Since you are interested in the average reward, the discount factor is 1 and you have to normalize the cumulative reward by the number of steps. You also said that each step has cost one, so you could subtract 1 to the immediate reward rat each time step, but this would not add anything since you will already average by the number of steps.

Since the problem is discrete the policy could be a simple softmax (or Gibbs) distribution.

As solving algorithm you can use Q-learning, which guarantees the optimality of the solution provided a sufficient number of samples. However, if your grid is too big (and you said that there is no limit) I would suggest policy search algorithms, like policy gradient or relative entropy (although they guarantee convergence only to local optima). You can find something about Q-learning basically everywhere on the Internet. For a recent survey on policy search I suggest this.

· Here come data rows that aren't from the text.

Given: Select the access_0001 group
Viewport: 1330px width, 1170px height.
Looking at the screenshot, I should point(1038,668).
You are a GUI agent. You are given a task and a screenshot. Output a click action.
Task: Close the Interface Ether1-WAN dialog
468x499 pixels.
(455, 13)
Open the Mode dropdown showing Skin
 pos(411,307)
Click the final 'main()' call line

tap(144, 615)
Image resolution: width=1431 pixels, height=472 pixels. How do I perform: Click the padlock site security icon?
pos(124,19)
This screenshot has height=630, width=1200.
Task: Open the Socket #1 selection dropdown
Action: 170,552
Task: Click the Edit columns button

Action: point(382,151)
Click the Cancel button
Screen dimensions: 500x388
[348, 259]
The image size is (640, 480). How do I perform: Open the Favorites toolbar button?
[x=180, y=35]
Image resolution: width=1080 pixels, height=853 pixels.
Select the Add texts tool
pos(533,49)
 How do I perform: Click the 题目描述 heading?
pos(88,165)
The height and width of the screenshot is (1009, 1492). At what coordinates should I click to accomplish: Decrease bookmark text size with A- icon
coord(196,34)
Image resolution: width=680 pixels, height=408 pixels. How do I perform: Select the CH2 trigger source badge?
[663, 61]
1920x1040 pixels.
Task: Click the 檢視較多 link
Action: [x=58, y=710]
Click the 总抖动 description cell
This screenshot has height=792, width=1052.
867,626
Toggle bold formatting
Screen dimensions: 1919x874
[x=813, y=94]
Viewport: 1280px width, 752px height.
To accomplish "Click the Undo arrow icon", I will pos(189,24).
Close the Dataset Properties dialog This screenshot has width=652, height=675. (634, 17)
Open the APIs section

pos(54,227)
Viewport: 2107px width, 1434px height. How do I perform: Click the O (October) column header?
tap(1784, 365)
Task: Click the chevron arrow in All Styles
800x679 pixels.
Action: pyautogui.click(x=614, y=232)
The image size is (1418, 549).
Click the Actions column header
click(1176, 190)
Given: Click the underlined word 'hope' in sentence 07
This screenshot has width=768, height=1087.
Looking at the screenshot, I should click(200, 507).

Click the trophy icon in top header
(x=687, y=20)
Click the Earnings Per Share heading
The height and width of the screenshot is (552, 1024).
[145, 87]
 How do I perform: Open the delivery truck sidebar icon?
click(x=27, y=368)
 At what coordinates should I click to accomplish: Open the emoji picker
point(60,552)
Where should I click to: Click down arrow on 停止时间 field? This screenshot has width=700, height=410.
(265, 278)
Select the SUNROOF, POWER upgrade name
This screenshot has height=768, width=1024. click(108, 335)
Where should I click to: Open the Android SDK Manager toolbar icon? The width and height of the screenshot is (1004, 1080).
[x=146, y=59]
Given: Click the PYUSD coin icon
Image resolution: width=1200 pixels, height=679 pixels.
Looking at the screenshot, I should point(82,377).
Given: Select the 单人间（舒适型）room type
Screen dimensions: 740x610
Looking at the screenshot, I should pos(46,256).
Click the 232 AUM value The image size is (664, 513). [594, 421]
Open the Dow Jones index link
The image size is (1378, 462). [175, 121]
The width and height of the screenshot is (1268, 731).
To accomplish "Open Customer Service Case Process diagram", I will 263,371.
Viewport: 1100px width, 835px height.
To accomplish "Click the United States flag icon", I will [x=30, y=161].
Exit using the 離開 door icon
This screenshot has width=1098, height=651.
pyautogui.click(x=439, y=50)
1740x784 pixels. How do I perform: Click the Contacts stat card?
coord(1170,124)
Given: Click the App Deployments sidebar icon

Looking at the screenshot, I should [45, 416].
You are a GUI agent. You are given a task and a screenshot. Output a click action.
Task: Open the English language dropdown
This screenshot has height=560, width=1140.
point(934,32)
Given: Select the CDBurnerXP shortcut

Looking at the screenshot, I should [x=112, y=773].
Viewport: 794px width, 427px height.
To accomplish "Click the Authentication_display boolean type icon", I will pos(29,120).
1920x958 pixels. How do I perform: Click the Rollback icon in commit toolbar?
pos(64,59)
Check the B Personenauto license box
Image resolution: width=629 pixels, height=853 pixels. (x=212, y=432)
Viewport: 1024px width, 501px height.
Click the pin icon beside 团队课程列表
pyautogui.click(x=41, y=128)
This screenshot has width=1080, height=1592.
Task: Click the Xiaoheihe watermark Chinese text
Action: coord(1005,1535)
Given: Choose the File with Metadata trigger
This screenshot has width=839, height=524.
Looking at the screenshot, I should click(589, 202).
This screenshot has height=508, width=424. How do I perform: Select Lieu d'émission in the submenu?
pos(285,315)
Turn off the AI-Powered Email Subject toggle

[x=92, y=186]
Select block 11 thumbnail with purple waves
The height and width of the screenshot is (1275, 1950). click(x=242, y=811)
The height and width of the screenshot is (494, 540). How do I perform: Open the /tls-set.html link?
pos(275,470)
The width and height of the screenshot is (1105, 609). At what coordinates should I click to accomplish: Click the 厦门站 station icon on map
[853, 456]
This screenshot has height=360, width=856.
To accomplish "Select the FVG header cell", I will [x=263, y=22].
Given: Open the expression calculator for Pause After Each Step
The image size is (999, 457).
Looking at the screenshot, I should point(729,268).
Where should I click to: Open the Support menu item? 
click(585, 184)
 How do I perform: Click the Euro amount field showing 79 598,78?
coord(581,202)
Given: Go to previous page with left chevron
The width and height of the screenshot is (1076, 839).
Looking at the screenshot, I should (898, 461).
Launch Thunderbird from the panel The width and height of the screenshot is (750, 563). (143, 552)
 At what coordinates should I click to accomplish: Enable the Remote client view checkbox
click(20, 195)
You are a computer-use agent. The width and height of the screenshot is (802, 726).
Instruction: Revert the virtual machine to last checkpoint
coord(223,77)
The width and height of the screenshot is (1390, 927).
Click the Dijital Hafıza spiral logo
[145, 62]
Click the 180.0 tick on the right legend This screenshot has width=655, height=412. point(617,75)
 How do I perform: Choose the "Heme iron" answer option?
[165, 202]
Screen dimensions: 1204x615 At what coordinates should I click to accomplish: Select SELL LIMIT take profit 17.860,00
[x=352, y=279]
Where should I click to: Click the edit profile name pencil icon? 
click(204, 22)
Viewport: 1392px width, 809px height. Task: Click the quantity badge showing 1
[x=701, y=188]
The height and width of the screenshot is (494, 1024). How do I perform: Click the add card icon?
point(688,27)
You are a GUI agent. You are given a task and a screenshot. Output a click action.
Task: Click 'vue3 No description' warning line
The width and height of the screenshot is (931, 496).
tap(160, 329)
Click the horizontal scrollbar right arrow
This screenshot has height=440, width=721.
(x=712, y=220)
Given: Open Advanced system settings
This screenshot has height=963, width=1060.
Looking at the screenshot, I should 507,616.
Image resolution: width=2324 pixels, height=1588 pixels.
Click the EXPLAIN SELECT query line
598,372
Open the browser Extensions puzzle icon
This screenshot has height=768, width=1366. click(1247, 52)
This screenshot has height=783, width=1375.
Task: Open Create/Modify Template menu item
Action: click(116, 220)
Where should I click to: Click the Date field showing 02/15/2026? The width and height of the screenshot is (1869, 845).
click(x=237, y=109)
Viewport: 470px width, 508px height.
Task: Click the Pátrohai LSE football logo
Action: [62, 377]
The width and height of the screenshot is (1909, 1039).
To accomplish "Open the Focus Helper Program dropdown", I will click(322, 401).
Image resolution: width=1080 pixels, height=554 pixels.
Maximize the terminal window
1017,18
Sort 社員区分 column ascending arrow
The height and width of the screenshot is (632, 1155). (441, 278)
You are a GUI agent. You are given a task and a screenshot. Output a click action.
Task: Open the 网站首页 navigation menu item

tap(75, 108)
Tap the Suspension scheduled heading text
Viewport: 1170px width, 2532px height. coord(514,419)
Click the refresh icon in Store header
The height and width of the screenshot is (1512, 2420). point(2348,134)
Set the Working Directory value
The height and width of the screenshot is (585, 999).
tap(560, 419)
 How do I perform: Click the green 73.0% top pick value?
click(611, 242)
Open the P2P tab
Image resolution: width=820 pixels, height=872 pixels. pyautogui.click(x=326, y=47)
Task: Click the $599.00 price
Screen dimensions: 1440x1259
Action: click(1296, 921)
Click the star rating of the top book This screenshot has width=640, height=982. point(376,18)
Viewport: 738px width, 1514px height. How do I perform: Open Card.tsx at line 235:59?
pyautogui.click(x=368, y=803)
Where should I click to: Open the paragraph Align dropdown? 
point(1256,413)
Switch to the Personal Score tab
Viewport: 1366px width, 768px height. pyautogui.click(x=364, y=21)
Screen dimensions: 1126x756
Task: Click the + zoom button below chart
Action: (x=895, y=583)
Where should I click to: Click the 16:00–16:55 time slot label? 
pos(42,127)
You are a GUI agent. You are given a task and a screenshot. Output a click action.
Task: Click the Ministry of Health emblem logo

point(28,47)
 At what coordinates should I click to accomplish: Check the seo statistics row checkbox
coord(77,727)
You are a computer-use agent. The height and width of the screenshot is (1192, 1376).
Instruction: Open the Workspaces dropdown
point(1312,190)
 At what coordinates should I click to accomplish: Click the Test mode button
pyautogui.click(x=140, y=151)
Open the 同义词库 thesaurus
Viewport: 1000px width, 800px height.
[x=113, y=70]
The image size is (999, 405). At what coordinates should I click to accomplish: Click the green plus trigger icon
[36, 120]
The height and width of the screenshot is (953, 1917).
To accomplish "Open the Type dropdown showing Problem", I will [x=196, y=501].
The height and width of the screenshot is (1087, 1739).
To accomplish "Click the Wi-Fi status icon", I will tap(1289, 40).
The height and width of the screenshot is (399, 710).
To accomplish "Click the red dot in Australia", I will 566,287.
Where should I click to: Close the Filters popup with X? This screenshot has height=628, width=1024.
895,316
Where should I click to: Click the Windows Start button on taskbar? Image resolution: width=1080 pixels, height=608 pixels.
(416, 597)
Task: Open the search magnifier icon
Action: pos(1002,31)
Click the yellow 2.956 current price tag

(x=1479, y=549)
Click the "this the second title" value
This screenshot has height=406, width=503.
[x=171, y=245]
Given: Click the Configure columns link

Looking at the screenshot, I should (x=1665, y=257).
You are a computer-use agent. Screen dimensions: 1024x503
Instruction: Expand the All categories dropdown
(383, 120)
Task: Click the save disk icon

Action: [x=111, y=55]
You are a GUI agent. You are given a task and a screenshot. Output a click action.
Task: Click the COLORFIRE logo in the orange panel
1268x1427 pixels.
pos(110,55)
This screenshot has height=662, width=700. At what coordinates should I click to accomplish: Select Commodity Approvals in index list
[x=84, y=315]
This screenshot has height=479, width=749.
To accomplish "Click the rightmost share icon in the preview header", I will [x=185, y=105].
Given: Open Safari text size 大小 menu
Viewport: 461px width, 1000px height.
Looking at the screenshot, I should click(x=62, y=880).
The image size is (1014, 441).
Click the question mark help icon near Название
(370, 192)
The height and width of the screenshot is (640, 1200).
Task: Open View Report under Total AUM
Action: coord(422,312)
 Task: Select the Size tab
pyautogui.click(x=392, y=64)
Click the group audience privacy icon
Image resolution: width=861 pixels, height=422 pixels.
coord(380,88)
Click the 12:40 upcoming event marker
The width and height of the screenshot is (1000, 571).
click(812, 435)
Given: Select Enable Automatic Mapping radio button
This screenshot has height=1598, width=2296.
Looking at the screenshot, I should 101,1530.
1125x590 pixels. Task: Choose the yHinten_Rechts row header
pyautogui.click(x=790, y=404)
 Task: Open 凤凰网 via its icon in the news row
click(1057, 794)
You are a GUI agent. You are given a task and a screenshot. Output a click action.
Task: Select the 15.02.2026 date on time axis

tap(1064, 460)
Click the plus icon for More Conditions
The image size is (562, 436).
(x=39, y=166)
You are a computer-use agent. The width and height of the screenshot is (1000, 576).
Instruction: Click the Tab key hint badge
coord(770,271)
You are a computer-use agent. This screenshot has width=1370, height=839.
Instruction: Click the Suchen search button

The cool thing about these approaches is that they encode the exploration in the policy (e.g., the temperature in a softmax policy, the variance in a Gaussian distribution) and will try to maximize the cumulative long term reward as described by your MDP. So usually you initialize your policy with a high exploration (e.g., a complete random policy) and by trial and error the algorithm will make it deterministic and converge to the optimal one (however, sometimes also a stochastic policy is optimal). The main difference between all the RL algorithms is how they perform the update of the policy at each iteration and manage the tradeoff exploration-exploitation (how much should I explore VS how much should I exploit the information I already have).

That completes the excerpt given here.